## Exercise details
All lines from the one with "Viewport: 995px width, 796px height." through the last are to be given again exactly as they stand in the data below, and only those.
Supplied data below:
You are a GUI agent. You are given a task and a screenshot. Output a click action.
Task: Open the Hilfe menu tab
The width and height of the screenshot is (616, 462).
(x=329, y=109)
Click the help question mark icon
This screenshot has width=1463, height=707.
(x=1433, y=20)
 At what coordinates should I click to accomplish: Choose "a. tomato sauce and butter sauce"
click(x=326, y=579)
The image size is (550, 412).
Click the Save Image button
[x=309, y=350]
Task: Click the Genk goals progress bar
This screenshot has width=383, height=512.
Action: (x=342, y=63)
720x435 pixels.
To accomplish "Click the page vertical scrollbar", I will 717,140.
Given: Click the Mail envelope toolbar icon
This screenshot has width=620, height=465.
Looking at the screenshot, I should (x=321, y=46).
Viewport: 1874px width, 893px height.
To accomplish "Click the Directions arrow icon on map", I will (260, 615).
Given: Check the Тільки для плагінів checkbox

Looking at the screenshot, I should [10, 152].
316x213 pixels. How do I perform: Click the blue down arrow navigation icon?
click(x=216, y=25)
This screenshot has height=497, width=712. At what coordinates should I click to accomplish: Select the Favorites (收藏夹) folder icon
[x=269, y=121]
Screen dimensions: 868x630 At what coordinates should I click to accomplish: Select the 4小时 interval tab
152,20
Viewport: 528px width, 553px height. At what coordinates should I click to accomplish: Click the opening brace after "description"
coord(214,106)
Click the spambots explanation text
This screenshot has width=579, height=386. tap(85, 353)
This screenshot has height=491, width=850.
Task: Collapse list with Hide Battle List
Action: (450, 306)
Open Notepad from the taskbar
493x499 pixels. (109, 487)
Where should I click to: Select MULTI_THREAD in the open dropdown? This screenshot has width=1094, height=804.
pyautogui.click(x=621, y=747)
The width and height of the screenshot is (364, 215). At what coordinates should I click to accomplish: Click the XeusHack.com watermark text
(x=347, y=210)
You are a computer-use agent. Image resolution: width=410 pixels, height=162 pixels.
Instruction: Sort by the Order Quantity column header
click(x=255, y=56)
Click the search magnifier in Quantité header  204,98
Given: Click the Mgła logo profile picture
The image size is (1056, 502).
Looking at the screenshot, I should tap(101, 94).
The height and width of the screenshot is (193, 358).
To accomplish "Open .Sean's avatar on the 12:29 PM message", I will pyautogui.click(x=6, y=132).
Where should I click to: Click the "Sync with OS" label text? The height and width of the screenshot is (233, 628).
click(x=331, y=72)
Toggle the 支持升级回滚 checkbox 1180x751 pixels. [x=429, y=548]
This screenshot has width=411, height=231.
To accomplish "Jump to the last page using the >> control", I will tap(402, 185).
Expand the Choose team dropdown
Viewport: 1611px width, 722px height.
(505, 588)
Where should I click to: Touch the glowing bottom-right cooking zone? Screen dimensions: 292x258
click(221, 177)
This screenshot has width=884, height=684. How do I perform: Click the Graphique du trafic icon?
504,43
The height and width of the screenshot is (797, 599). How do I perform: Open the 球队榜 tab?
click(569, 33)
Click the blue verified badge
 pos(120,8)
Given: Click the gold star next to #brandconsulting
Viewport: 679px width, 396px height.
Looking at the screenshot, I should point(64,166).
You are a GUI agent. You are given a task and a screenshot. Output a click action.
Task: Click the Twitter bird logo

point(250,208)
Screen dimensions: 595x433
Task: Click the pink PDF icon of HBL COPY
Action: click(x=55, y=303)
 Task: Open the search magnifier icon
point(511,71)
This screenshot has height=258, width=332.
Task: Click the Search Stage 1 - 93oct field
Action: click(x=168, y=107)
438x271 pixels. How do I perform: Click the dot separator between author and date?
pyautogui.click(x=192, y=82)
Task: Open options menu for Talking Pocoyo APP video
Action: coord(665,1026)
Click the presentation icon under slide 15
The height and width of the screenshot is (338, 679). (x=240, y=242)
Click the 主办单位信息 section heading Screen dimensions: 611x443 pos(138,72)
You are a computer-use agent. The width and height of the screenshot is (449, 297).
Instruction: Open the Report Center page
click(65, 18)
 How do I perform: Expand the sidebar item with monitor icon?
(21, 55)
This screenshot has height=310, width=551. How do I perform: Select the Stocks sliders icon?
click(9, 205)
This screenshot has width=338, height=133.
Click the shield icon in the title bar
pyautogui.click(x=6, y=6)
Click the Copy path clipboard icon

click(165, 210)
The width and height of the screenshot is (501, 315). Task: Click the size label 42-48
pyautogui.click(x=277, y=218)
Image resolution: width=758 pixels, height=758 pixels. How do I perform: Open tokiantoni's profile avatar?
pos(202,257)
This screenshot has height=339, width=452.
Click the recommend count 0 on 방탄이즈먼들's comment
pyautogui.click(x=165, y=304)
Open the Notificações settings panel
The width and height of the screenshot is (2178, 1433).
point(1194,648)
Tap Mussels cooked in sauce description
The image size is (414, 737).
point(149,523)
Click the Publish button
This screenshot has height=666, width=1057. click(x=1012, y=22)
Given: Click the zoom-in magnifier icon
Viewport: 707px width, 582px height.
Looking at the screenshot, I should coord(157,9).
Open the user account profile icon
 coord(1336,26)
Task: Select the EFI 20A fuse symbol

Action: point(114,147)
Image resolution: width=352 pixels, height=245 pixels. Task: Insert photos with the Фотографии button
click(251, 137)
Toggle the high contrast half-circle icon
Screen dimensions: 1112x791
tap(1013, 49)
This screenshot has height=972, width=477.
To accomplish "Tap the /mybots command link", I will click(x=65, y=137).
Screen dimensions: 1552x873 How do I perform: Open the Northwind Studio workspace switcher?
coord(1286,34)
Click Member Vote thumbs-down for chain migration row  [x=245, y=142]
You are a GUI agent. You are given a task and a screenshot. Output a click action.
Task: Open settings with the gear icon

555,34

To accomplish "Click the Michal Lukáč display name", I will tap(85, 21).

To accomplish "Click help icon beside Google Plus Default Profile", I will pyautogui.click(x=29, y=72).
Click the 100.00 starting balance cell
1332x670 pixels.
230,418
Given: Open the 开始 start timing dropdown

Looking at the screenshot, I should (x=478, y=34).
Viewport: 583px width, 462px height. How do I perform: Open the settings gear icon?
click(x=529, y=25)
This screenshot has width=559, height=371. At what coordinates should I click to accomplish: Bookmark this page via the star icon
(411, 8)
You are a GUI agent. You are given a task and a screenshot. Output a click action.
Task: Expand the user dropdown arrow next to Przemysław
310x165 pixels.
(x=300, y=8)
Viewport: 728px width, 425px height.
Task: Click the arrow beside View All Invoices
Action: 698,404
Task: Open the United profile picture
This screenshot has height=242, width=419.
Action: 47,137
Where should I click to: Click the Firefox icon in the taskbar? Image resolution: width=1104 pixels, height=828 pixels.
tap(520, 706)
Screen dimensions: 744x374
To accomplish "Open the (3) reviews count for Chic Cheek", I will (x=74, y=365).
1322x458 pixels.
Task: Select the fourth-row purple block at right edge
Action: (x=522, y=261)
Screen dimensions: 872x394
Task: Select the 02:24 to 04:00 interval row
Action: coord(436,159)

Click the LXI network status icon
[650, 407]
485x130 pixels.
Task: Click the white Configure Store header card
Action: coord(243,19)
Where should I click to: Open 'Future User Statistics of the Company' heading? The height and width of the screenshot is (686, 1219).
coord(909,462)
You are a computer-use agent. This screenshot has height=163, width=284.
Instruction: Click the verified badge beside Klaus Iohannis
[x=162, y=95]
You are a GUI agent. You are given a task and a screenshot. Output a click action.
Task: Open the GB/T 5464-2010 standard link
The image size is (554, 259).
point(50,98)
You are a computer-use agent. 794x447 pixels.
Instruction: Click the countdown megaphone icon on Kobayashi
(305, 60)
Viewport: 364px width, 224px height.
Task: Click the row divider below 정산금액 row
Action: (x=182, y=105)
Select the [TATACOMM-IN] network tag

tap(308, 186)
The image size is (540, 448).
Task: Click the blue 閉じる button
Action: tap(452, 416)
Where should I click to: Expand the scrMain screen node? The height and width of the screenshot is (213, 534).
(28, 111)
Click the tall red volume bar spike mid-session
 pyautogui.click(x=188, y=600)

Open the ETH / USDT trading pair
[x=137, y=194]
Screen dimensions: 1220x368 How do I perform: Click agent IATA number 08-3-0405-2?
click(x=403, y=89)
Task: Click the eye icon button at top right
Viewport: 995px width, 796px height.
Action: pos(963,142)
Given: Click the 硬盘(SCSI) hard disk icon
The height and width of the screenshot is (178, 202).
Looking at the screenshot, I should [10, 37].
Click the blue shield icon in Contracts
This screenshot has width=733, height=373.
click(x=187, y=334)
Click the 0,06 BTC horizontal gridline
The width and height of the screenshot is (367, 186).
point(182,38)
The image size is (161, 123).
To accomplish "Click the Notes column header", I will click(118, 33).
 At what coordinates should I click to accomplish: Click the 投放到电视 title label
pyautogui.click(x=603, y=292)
End of Supplied data.
## Answer for the task
Viewport: 995px width, 796px height.
Action: pos(963,142)
Given: Click the 硬盘(SCSI) hard disk icon
The height and width of the screenshot is (178, 202).
Looking at the screenshot, I should [10, 37].
Click the blue shield icon in Contracts
This screenshot has width=733, height=373.
click(x=187, y=334)
Click the 0,06 BTC horizontal gridline
The width and height of the screenshot is (367, 186).
point(182,38)
The image size is (161, 123).
To accomplish "Click the Notes column header", I will click(118, 33).
 At what coordinates should I click to accomplish: Click the 投放到电视 title label
pyautogui.click(x=603, y=292)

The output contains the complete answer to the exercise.